Consider [[nodiscard]] on all public C++ getters to prevent usage bugs

[Ryanf55]

Current behavior

The following code compiles with default compiler settings when building a camera plugin in Gazebo:

void MyCameraPlugin::PreUpdate(
    const UpdateInfo &_info,
    EntityComponentManager &_ecm)
{
  // All the boilerplate to get the SDF object
  Entity cameraEntity = this->impl->cameraSensorEntity;
  auto comp = _ecm.Component<components::Camera>(cameraEntity);
  if (!comp)
      return;
  sdf::Sensor &sensor = comp->Data();
  sdf::Camera *cameraSdf = sensor.CameraSensor();
  if(!cameraSdf)
      return;

// Now, at some point during an algorithm:
cameraSdf.ImageWidth();  // A bug!
}

Calling any of the "getters" in gs/sdformat14/sdf/Camera.hh without assigning it to a value would be a bug.

Desired behavior

C++17 can protect you against this with a compiler directive called [nodiscard].(https://en.cppreference.com/w/cpp/language/attributes/nodiscard) A great talk on the value of this compiler directive is seen here: https://youtu.be/teUA5U6eYQY?si=GluASrB8dnTNf0HM&t=1602

If, instead the header had the following, the compiler will warn if you forget to assign the return value. Thus the compiler catches a bug while you are developing code, or in CI if you have warnings treated as errors.

    public: [[nodiscard]] uint32_t ImageWidth() const;

Alternatives considered

• Strict code reviews on projects that can't use C++17.

Implementation suggestion

Adding [[nodiscard]] may introduce warnings on previously compiling code. Yes, these would all be bugs anyways, but I would be hesitant to pull this into SDF14. I suggest considering it for the next version of SDF.

I wasn't able to find anywhere that specified the C++ standard used for the public header of sdformat, but nodiscard is C++17 or above. If SDFormat is intended to be used in C++11/C++14 environments, it could be wrapped and hidden by the compiler optionally.

I would be willing to help implement it.

Tooling

Clang-tidy may be able to do it automaticlly: https://releases.llvm.org/12.0.0/tools/clang/tools/extra/docs/clang-tidy/checks/modernize-use-nodiscard.html

[mjcarroll]

I think this is a reasonable feature and can help us catch bugs sooner.

I wasn't able to find anywhere that specified the C++ standard used for the public header of sdformat, but nodiscard is C++17 or above.

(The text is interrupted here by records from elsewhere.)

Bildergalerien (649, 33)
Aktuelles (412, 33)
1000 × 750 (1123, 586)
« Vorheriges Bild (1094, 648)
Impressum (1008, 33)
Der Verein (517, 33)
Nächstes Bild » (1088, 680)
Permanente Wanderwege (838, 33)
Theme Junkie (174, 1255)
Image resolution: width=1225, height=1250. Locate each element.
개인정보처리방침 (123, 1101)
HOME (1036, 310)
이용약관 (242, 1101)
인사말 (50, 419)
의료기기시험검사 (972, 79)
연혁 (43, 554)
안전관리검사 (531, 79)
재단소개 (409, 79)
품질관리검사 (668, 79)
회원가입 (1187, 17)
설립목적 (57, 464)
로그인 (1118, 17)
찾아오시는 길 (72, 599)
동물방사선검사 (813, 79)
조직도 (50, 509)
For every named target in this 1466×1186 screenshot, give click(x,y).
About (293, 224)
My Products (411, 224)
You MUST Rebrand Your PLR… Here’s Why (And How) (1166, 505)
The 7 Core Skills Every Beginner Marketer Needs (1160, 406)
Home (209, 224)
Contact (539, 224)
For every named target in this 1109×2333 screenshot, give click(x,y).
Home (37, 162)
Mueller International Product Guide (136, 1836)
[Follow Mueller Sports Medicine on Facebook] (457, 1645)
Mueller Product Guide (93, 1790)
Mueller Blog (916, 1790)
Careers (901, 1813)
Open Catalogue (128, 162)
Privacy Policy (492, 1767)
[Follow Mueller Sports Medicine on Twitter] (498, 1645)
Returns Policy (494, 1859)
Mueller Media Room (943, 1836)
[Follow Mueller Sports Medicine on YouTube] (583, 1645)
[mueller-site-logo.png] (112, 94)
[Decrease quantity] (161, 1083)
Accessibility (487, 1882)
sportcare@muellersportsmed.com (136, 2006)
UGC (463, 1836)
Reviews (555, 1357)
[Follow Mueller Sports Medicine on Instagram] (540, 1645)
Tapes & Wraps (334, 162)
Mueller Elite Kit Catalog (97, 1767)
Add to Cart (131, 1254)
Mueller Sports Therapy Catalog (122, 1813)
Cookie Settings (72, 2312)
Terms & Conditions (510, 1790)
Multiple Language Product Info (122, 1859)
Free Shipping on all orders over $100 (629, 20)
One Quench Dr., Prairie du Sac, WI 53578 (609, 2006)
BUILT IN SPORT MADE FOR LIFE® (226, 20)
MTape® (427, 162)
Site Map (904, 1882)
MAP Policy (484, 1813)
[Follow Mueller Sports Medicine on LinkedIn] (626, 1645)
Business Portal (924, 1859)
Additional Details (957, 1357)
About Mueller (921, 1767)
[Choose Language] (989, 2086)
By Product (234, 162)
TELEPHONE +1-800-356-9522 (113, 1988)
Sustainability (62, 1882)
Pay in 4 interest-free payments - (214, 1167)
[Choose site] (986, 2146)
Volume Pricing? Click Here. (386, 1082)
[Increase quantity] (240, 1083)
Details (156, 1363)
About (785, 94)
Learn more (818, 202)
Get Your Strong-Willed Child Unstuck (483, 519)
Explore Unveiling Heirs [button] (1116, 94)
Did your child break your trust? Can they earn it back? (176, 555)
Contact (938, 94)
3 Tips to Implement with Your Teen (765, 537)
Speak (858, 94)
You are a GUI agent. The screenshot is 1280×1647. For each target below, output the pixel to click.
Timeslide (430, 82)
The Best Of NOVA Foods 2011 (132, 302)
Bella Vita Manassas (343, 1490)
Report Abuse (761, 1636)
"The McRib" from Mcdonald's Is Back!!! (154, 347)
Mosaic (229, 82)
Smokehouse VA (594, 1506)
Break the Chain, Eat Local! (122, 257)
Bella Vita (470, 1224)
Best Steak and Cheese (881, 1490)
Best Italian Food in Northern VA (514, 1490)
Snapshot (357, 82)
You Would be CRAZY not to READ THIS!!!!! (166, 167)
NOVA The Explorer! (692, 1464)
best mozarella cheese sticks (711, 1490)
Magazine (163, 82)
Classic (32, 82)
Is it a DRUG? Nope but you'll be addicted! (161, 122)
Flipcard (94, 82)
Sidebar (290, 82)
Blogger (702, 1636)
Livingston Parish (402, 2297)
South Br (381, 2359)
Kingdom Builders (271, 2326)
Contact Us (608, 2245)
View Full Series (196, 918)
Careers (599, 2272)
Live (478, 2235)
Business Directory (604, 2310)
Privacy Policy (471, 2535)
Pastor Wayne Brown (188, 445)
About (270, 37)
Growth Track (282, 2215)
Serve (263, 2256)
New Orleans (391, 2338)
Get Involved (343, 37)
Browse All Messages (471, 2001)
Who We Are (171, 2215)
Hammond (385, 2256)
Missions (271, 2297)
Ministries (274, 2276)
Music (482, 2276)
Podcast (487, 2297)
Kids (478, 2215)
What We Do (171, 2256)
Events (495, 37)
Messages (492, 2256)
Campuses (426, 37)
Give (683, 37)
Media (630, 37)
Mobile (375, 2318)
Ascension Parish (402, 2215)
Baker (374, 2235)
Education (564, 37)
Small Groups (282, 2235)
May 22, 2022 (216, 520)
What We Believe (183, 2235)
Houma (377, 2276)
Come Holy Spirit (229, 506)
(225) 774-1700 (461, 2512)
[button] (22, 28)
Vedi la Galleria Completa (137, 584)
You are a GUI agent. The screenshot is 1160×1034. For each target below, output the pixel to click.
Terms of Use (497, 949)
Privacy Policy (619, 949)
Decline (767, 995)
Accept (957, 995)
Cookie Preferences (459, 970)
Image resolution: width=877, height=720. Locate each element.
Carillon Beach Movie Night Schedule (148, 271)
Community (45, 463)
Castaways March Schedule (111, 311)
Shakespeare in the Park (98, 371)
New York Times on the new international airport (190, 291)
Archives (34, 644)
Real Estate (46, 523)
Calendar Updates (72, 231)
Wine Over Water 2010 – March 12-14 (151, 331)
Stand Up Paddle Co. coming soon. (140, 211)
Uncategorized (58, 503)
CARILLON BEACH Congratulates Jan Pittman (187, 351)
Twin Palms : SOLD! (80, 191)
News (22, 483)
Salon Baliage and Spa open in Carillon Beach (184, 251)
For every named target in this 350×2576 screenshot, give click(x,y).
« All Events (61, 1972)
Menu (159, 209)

We are already using C++17 in sdformat: https://github.com/gazebosim/sdformat/blob/e7d7cefc8a4775c6bf0287be06da5c4c6cf9c493/CMakeLists.txt#L39-L40

Since we already have SDFORMAT_VISIBLE and SDFFORMAT_HIDDEN, I think it would make sense to introduce a SDFORMAT_WARN_UNUSED or equivalent to wrap the [[nodiscard]] attribute, just in case there are people who don't want to use that feature (I can't imagine, other than trying to keep C++11/14 compat).

[Ryanf55]

Can do. Should I enable SDFORMAT_WARN_UNUSED depending on the value of CMAKE_CXX_STANDARD, or is there a different preferred approach?

[mjcarroll]

Something like this should work:

#if __cplusplus >= 201703L
#define SDFORMAT_WARN_UNUSED [[nodiscard]]
#else
#define SDFORMAT_WARN_UNUSED
#endif

I will bring this up in the simulation meeting today to see if anybody else has feedback on the idea/names.

[Ryanf55]

I PR'd a simple example of applying this to a public header. The value can be seen on const Trajectory *TrajectoryByIndex(uint64_t _index) const, which returns a raw pointer, with no information on whether it's an owning pointer or observer pointer. nodiscard will help ensure users don't leak data. Good thing sdformat uses smart pointers under the hood!

[mjcarroll]

The feedback from the meeting was that this is a great idea and will definitely help catch bugs.

As far as the naming, since we are already on C++17, using the [[nodiscard]] attribute as-is should be totally fine. No need for the custom macro/logic around it.